At Netflix, she developed a knack for translating what the streamer was doing in a way that traditional media companies would understand. A decade ago, when Netflix was trying to get more TV shows on its platform, Merryman was instrumental in brokering a deal with Warner Bros., said Kyncl, who worked with her at Netflix.
Merryman also saw an invaluable opportunity for Netflix to expand globally.
When she told her boss, Chief Content Officer Ted Sarandos, that she planned to focus on international growth full-time, he supported the idea but warned her that she would lose her job if it didn't work out, Merryman recalled. Her bet paid off.
"Kelly was so perfect for Netflix in those early days," Sarandos, who last year also became Netflix's co-chief executive, said in a statement. "She is smart, curious and a hard working problem solver, and in those days it was all new and full of problems."
Kyncl recruited her for her current job in late 2014.
"I knew that I needed somebody like that who's strategic and who's an operator to come into our fast-growing business," Kyncl said.

_Work request 1_
Answer these questions using the Merryman excerpt:
(a) Which company did Merryman help Netflix broker a deal with when it was trying to get more TV shows?
(b) According to Merryman, what did Sarandos warn would happen if her international focus didn't work out?
(c) When did Kyncl recruit her for her current job?
_Work request 2_
Extend the Merryman excerpt, starting right after its last sentence.
The data has no connection to the Merryman excerpt.

Records from a dataset:
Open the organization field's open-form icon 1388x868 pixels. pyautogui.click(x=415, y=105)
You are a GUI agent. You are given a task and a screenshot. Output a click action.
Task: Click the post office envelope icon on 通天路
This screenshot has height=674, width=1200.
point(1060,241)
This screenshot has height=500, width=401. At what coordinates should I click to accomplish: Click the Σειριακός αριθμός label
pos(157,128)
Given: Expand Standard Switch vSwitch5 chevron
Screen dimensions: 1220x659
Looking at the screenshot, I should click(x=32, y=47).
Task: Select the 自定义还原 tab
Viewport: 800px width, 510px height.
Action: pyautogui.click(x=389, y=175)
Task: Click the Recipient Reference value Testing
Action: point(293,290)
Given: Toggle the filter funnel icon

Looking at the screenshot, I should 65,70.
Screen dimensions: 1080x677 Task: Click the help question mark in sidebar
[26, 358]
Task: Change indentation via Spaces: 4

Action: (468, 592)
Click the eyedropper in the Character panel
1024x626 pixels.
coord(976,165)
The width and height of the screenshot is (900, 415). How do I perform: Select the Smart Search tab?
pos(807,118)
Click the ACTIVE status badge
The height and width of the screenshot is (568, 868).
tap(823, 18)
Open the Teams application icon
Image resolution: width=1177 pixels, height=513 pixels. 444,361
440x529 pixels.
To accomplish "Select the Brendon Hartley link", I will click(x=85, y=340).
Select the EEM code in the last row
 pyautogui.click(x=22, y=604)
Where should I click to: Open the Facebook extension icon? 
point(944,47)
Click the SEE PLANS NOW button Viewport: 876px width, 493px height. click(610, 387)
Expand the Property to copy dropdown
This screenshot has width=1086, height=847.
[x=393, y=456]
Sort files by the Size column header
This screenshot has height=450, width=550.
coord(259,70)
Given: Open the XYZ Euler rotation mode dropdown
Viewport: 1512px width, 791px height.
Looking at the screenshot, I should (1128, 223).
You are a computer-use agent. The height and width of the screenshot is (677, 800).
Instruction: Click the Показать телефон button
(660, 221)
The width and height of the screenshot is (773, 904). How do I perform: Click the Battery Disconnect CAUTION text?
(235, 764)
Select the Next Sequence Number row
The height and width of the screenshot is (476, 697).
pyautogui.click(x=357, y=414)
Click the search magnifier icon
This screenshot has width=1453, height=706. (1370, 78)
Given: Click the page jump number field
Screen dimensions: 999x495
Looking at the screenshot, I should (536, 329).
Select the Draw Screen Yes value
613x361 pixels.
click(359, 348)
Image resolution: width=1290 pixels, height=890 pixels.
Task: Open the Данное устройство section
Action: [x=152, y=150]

_Task answer 1_
(a) Warner Bros.
(b) She would lose her job.
(c) In late 2014.

_Task answer 2_
One of Merryman's first tasks was to deepen YouTube's relationship with the biggest and most powerful studio, the Walt Disney Co.
Like many studios, Disney was concerned about how YouTube managed videos that included pirated content. Merryman addressed those concerns by touting Google's technology, including ContentID, that flags unauthorized content for media partners and allows them to choose whether to take those videos down or profit from ads placed on them. Companies can sometimes benefit from those unauthorized videos: For example, when fans post sing-along videos of Frozen's "Let It Go," it increases the value of the brand, she said.
During discussions over YouTube's live TV service in 2016, Disney wondered whether YouTube could make it easier for viewers to find all of ESPN's live events playing at a given time, recalled Justin Connolly, president of platform distribution for Disney.
YouTube TV did not have that feature at its launch, but Merryman tasked a group from her team to explore the idea, Connolly said.
"How is it that as a consumer you can actually choose between 12 to 20 different options all on a single screen that sits in front of you?" Connolly said. "That's not something that everybody can do and figure out. It was a good example of... bringing the creativity of an executive who understands what it is we're trying to create."
Partnerships with Disney and other media companies have helped boost YouTube's profile and generate more money for the company.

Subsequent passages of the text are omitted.